Jamaica is currently, for the first time, seeking certification for organic production, which will be internationally recognised.
This was disclosed by State Minister for Industry, Investment, and Commerce, Hon. Sharon Ffolkes-Abrahams, in her 2014/15 Sectoral Debate presentation in the House of Representatives on June 18, under the theme: ‘Facilitating the Growth of Industries’.
She noted that the organic goods industry is a new and emerging niche market that Jamaica is seeking to access.
“This certification would facilitate the international acceptance of Jamaican products, while showcasing products that are authentically Jamaican, and organically grown. Jamaica will be in a position to access our various niche markets in organic products, which includes our own bamboo charcoal,” the State Minister indicated.
Stakeholders in the local organic farming certification framework, she outlined, include: the Bureau of Standards, Jamaica (BSJ); Jamaica Organic Agriculture Movement (JOAM); Plant Quarantine Unit under the Technical Services Directorate of the Ministry of Agriculture and Fisheries; Pesticide Control Authority – Pesticide Residue Laboratory, University of the West Indies (UWI); and Fair Trading Commission (FTC).
“Under the Standards Act, the BSJ’s offerings of conformity assessment programmes could be expanded to include the certification of organic products. Critical to the process, is the international recognition of the local competent authority, the acceptance of the standards to be used, as well as the competent inspectors in Jamaica,” Mrs. Ffolkes-Abrahams added.
Meanwhile, the State Minister also announced that the BSJ and JOAM, along with the Caribbean Regional Organization for Standards and Quality (CROSQ), have developed a “requisite standard” for organic farming.
This, she explained is based on the internationally recognised CODEX Alimentarius Commission document, ‘Guidelines for the Production, Processing, Labelling and Marketing of Organically Produced Foods’.
The Codex Alimentarius Commission, established by the Food and Agriculture Organization (FAO) and the World Health Organization (WHO) in 1963, develops harmonised international food standards, guidelines and codes of practice to protect consumer health, and ensure fair practices in the food trade.

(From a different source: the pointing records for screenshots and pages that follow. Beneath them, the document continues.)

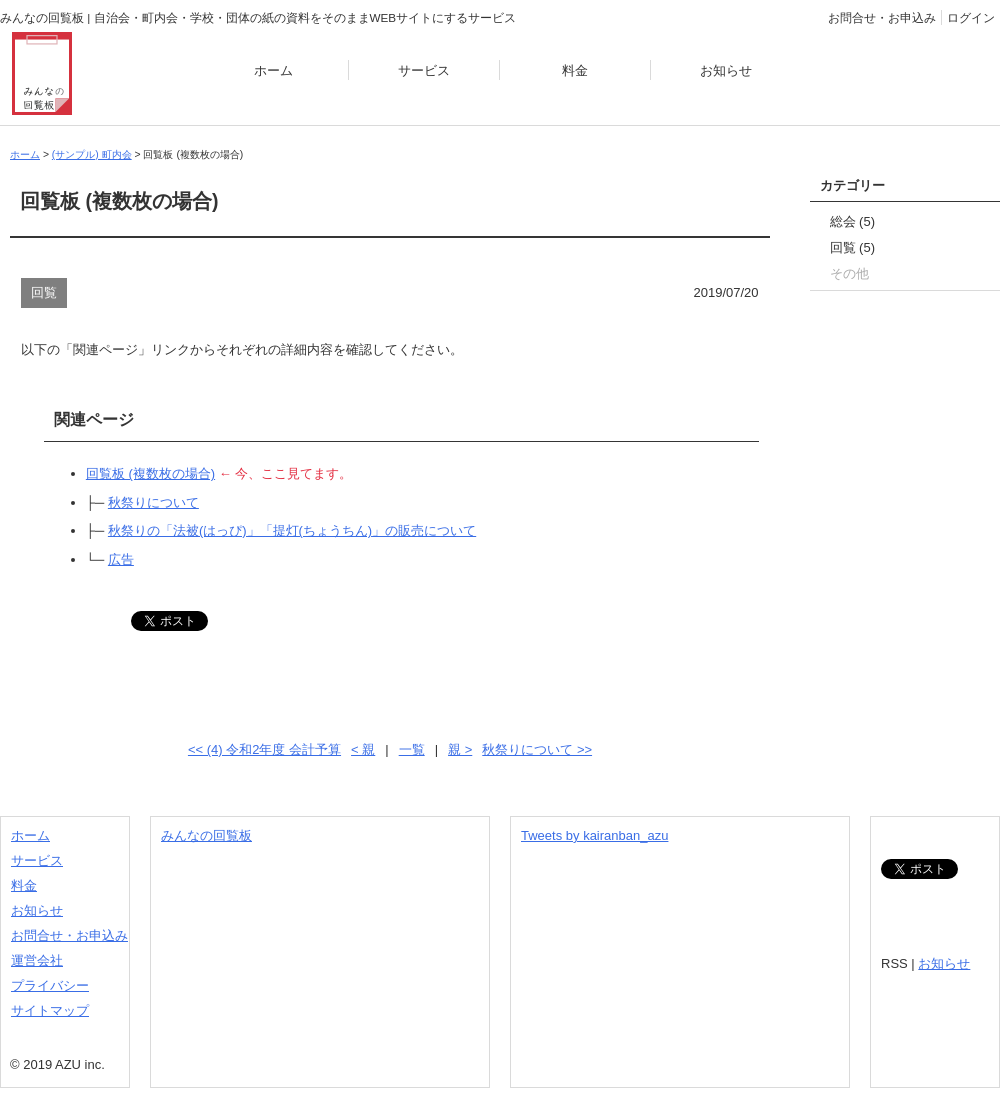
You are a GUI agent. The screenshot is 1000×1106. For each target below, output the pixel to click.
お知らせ (726, 70)
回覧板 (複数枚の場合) (150, 473)
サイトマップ (50, 1010)
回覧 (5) (853, 247)
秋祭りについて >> (537, 749)
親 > (460, 749)
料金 (575, 70)
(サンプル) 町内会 (92, 154)
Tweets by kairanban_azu (594, 835)
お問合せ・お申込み (882, 17)
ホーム (273, 70)
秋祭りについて (153, 502)
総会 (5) (853, 221)
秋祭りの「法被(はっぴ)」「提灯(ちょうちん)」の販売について (292, 530)
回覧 (44, 292)
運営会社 (37, 960)
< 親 (363, 749)
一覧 (412, 749)
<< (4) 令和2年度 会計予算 (264, 749)
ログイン (971, 17)
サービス (424, 70)
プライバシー (50, 985)
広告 (121, 559)
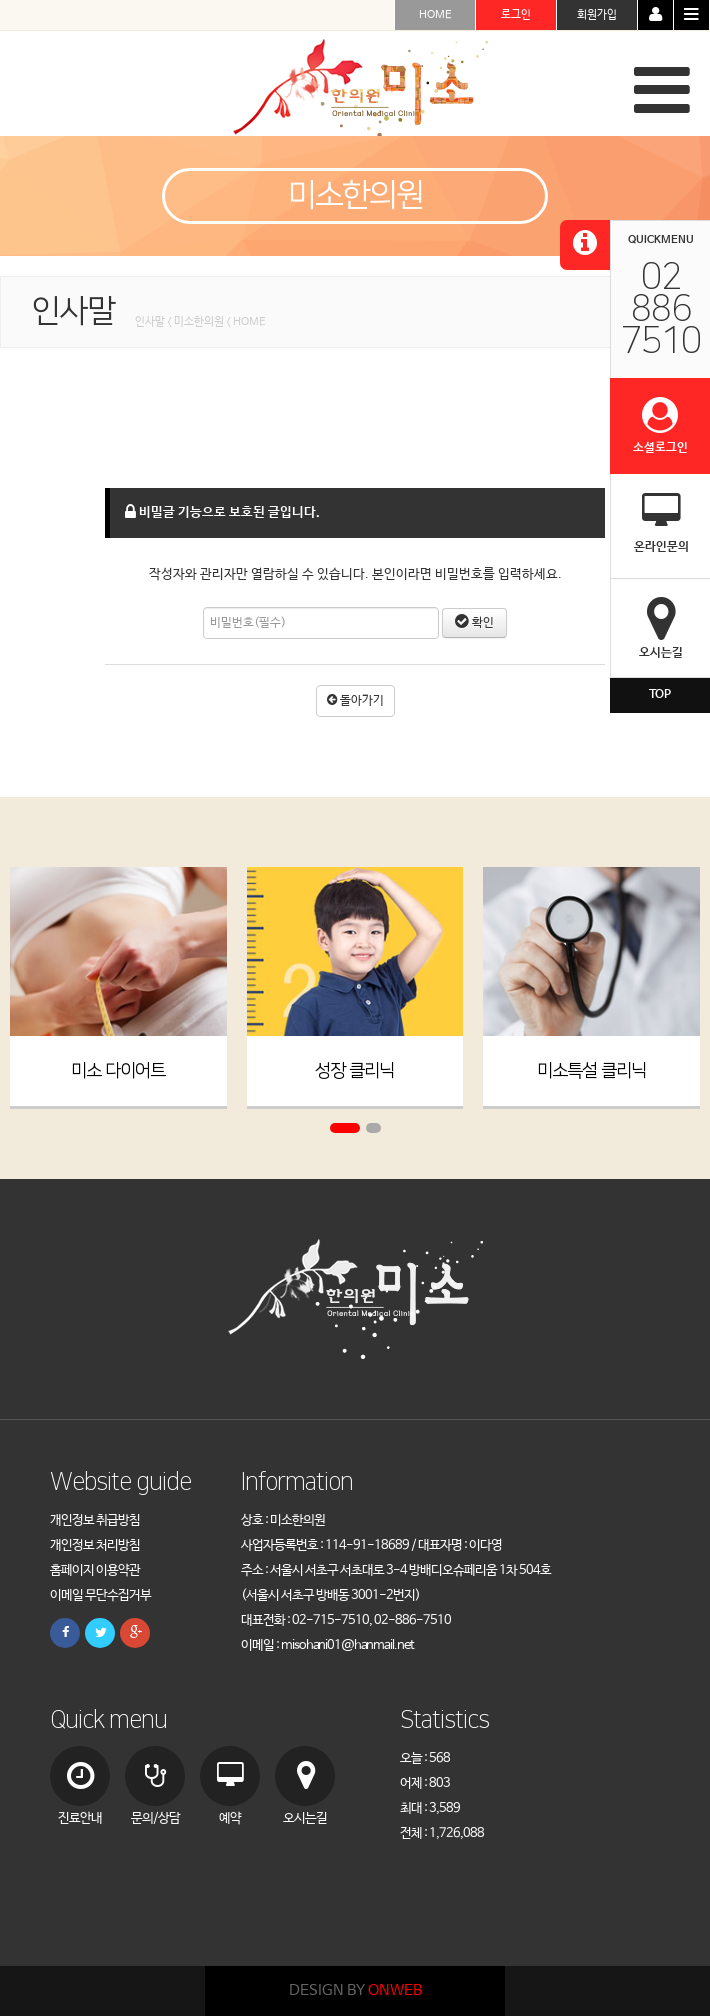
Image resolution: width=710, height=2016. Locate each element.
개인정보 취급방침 (95, 1520)
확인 (474, 623)
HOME (435, 15)
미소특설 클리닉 (591, 1071)
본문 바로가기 (0, 0)
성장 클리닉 (354, 1071)
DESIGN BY (355, 1990)
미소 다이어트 (118, 1071)
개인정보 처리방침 (95, 1545)
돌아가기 (355, 701)
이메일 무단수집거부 (100, 1595)
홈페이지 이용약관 (95, 1570)
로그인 (516, 15)
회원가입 (597, 15)
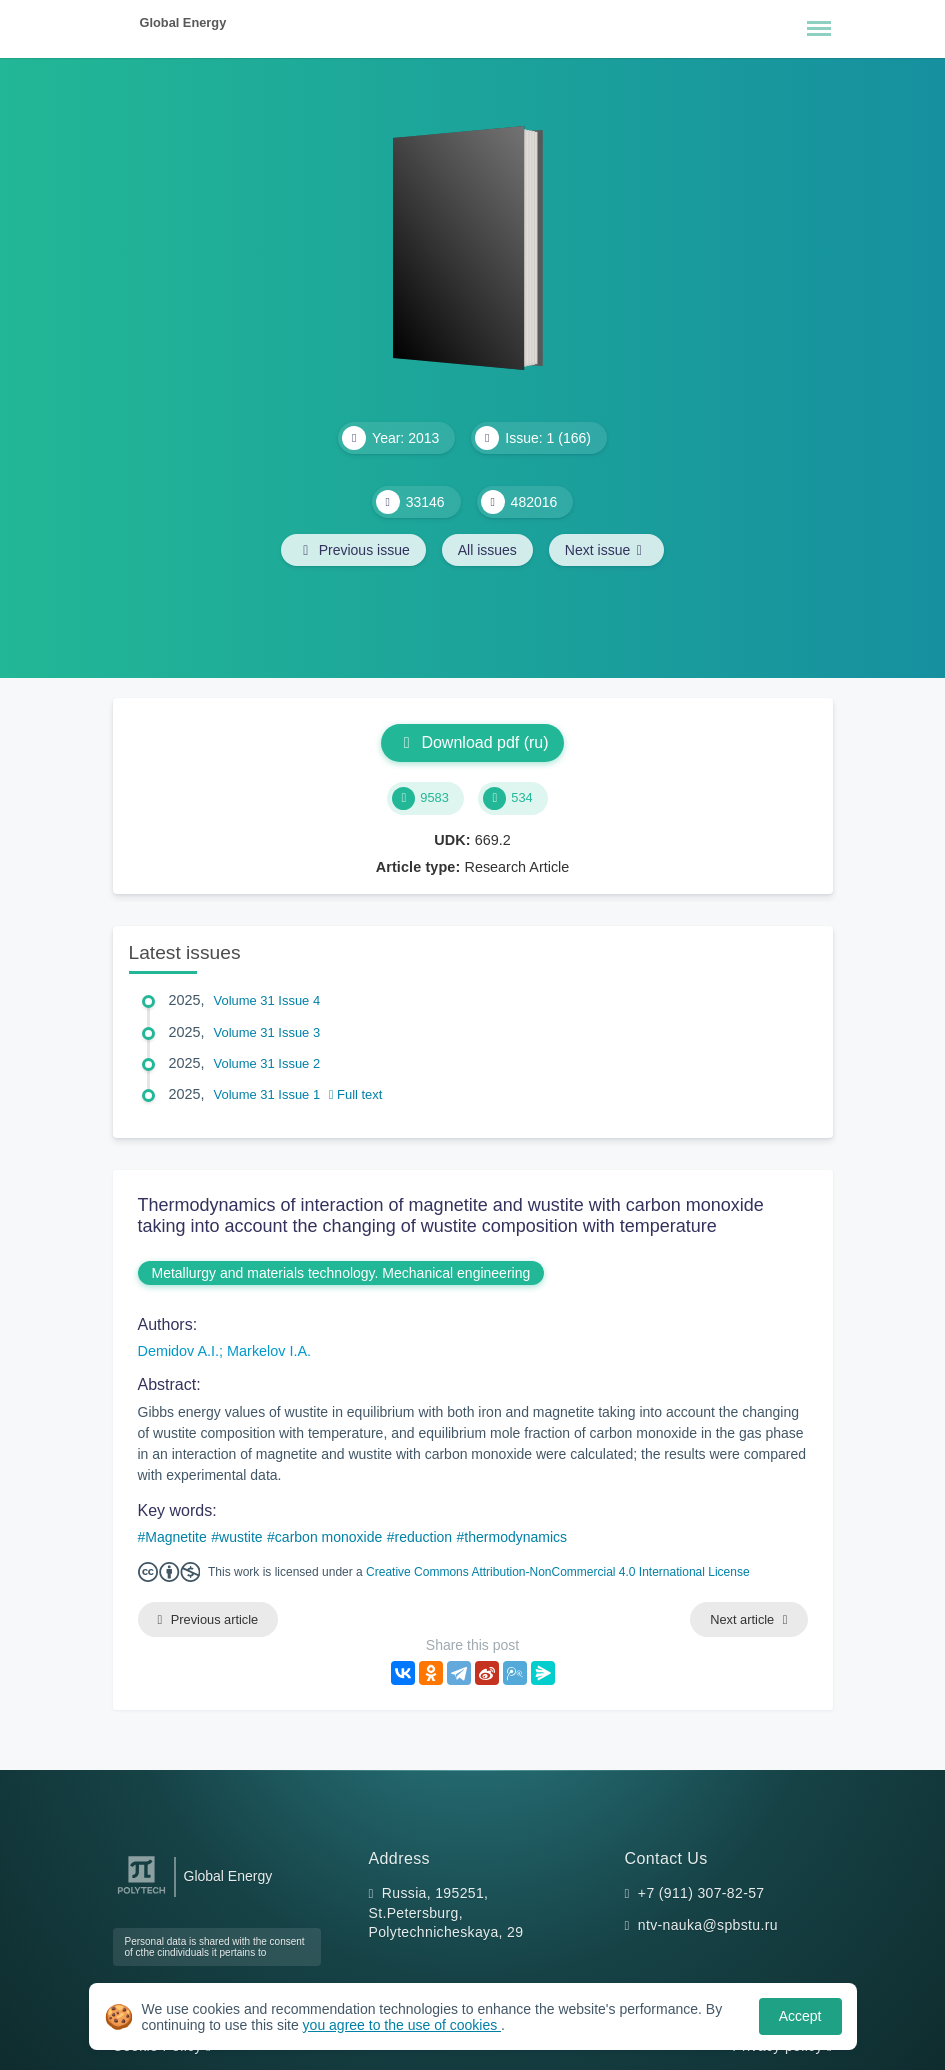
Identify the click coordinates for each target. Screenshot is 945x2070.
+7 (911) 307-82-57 (701, 1893)
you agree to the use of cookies (402, 2025)
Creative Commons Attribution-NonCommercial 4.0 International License (558, 1572)
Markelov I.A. (269, 1351)
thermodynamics (515, 1537)
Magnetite (175, 1537)
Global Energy (183, 22)
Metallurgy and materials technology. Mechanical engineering (341, 1273)
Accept (800, 2016)
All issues (487, 550)
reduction (424, 1537)
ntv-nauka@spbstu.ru (708, 1925)
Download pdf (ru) (472, 742)
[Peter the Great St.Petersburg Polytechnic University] (141, 1894)
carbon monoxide (328, 1537)
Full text (356, 1094)
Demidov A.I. (179, 1351)
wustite (241, 1537)
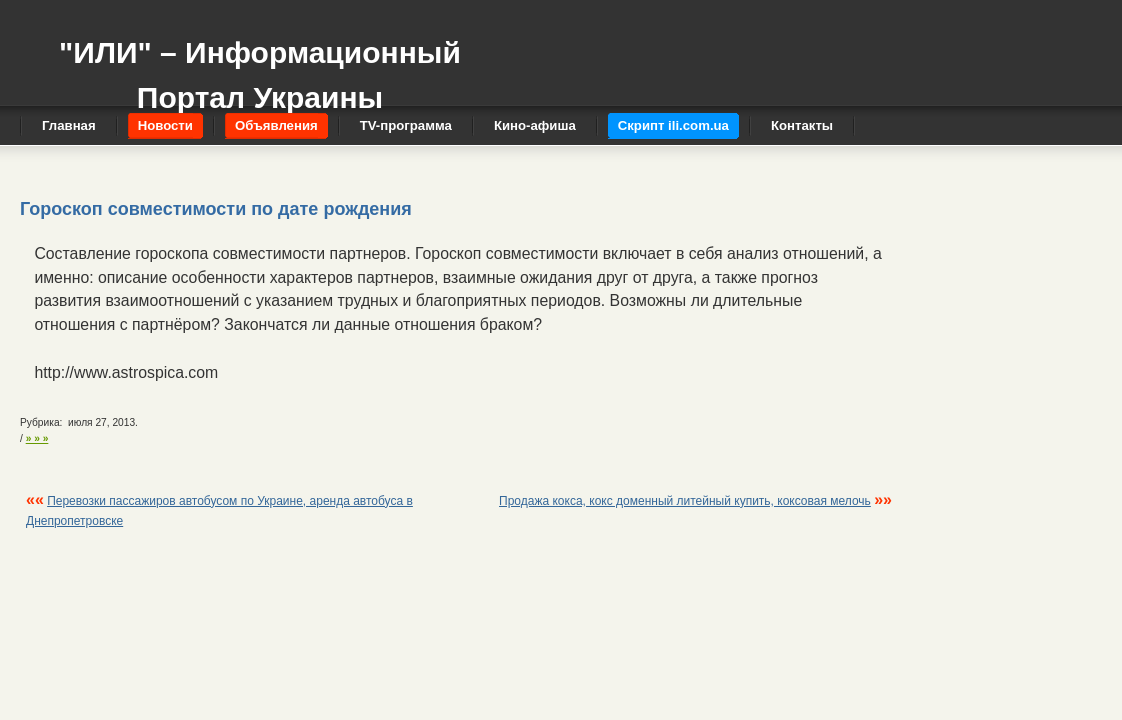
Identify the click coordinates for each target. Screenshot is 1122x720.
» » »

“The standard is in the final stage of approval at the regional level and will be submitted for approval at the next meeting of the Council for Trade and Economic Development COTED in November 2014. Thereafter, the document will be submitted nationally for BSJ’s Standards Council and Ministerial approval. The standards will be advanced nationally for the requisite approvals no later than June 30,” Mrs. Ffolkes-Abrahams advised.